Russia’s saber-rattling (and actual saber-unsheathing) in or around Ukraine has been weighing on the mind of the market since yesterday -- this is as good an explanation as can be found for stocks’ lower open on Friday morning. The S&P 500 and the narrower Dow Jones Industrial Average (DJINDICES:^DJI) are down 0.4% and 0.57%, respectively, at 10:20 a.m. EDT. Microsoft (NASDAQ:MSFT), which reported solid quarterly results after the bell yesterday, is bucking the trend: shares are up 1.2%. (Here is my review of the company's results.) By contrast, Amazon.com's (NASDAQ:AMZN) earnings report, which also came in yesterday afternoon, is getting a cold reception from investors; the e-commerce king's shares, down 8.5%, are significantly lagging the market this morning.

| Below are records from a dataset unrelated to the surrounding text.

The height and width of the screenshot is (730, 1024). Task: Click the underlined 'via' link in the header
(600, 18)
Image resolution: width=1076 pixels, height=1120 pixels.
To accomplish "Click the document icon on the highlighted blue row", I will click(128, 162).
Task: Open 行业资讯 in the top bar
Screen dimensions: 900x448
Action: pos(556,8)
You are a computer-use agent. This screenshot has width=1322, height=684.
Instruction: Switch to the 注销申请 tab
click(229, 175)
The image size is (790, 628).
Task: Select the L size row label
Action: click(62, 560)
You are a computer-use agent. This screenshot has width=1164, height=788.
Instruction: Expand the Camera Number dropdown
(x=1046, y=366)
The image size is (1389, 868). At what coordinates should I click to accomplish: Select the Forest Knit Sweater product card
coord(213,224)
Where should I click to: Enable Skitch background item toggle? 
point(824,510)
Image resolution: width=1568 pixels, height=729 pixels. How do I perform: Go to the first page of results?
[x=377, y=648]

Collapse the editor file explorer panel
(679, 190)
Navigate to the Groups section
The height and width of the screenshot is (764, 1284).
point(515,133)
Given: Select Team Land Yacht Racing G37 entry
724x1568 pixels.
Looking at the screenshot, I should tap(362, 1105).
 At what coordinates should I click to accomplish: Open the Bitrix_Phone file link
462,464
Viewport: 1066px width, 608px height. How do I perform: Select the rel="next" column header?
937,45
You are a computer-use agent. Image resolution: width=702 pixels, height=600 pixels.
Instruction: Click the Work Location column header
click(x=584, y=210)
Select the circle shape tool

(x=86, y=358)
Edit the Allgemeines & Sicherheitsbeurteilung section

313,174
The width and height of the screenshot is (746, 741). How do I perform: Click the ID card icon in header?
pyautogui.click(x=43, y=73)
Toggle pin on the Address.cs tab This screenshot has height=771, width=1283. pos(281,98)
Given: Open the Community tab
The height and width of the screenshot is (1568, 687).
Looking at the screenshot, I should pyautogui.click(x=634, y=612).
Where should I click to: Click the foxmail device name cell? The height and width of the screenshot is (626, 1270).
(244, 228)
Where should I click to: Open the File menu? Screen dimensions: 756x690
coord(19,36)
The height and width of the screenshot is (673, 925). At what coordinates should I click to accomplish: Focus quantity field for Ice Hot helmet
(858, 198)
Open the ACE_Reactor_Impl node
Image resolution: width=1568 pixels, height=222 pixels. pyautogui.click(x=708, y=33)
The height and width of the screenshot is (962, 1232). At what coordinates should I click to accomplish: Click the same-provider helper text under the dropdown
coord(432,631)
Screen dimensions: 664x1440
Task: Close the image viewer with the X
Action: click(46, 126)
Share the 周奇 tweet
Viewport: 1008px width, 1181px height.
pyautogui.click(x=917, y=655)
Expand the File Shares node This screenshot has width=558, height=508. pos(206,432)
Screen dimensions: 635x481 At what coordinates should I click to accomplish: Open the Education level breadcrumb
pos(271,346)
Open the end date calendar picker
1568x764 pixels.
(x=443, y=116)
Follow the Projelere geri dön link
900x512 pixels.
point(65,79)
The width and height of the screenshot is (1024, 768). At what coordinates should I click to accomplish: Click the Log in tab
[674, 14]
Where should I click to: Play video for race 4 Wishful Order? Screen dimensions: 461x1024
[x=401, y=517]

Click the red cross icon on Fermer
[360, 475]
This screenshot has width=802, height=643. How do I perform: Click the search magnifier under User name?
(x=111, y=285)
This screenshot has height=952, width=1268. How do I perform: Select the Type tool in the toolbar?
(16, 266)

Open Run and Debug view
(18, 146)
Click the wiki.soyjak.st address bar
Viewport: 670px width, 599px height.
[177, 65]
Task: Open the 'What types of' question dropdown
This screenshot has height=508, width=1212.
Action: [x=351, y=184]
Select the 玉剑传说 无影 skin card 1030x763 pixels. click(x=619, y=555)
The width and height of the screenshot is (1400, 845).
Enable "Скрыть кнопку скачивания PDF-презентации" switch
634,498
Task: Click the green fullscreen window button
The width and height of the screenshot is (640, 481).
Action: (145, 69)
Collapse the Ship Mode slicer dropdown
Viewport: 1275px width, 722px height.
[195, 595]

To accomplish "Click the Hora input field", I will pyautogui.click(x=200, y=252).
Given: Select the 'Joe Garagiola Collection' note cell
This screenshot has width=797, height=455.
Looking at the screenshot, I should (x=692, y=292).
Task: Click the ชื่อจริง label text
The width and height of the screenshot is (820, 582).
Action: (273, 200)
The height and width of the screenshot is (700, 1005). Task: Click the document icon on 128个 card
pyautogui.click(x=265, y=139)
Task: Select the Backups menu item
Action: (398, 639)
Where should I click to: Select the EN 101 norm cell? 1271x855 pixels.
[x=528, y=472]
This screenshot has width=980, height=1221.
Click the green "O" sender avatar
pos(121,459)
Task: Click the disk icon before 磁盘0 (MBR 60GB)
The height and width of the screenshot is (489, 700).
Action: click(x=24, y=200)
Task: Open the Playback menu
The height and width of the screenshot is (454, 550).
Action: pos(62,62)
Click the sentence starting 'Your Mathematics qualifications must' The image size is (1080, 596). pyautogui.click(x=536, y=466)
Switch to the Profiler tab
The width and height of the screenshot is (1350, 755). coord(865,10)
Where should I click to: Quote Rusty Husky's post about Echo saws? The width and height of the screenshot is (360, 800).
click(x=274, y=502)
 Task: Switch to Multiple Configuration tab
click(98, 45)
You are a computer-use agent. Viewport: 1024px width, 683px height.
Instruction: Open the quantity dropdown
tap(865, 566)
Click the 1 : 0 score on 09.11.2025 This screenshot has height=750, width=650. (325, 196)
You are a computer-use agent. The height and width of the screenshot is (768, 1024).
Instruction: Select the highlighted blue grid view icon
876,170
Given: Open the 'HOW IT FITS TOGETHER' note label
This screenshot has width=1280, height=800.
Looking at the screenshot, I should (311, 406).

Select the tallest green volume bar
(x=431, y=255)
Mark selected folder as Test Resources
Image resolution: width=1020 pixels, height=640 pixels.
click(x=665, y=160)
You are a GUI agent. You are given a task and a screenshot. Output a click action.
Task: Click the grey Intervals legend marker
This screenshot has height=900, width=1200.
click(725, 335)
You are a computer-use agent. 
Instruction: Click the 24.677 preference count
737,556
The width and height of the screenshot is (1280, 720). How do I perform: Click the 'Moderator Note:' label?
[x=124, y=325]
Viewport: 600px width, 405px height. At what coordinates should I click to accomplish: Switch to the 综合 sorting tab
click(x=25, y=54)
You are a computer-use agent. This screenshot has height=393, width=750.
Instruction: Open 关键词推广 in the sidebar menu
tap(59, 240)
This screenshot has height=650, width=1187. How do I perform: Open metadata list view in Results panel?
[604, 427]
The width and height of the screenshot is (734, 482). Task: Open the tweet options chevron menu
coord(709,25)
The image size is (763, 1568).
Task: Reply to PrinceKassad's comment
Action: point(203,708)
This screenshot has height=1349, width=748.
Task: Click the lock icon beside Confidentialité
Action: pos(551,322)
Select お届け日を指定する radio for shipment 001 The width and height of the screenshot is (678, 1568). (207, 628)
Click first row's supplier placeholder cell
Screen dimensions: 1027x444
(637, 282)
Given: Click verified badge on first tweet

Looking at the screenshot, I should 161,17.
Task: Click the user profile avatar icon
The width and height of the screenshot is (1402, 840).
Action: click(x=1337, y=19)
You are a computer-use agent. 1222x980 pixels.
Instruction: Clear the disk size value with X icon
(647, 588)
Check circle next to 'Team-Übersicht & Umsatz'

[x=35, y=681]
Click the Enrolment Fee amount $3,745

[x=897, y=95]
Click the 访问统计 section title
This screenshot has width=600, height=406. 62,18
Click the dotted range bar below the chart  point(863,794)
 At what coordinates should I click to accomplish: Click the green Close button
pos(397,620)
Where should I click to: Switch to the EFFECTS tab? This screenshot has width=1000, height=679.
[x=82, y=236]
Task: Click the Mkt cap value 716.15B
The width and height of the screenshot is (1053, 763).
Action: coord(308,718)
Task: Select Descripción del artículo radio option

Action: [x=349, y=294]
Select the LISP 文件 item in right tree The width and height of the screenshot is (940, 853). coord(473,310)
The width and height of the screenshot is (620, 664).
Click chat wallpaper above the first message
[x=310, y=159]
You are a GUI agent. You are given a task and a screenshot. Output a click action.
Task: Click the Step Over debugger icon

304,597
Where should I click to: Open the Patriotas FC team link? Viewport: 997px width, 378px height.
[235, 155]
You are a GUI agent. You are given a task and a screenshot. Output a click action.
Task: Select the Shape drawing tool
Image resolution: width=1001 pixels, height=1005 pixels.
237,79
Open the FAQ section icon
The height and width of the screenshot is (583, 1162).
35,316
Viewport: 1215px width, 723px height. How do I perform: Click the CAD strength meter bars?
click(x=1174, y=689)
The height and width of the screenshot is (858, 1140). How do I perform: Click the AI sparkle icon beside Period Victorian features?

Strictly in terms of its headline first-quarter numbers, Amazon did enough to satisfy, if not delight, investors: revenue of $19.7 billion exceeded analysts' consensus estimate by 2%, as did EBITDA of $1.5 billion. (EBITDA, or earnings before interest, taxes, depreciation and amortization, is a rough measure of cash flow.) Meanwhile, earnings per share of $0.23 was in line with Wall Street's expectations, though analysts' EPS forecast had come down from $0.54 three months ago.
Putting aside the rigmarole of the Wall Street earnings game for a moment, it's worth pointing out that those numbers are impressive by any reasonable standard (although not, seemingly, impressive enough by the standard of Amazon's valuation): revenue rose 23% year on year, while EPS shot up 27%.
Perhaps it's the company's guidance for the quarter in progress that has investors spooked. The revenue range of $18.1 billion to $19.8 billion is approximately in line with analysts' forecasts of $19.03 billion; however, Amazon expects an operating loss of between $55 million and $455 million (no, the $455 million is not a typo; yes, it's a wide range). Even once you back out the $455 million for stock-based compensation and amortization of intangibles the company is assuming, that gets us to an operating profit range of zero to $55 million. That doesn't get us anywhere near the $0.24 per share analysts were seeking.
As I alluded to above, the main criterion by which yesterday's report was disappointing, as far as long-term investors are concerned, is the share valuation itself. At 132 times next 12 months' earnings-per-share estimate, it takes a certain amount of faith to make a long-term bet on Amazon, a faith that is easily dented by a negative earnings surprise (or even the prospect of one). Still, Amazon isn't slowing down when it comes to ambition and creativity; as such, I think growth investors should consider continuing to give Jeff Bezos the benefit of the doubt.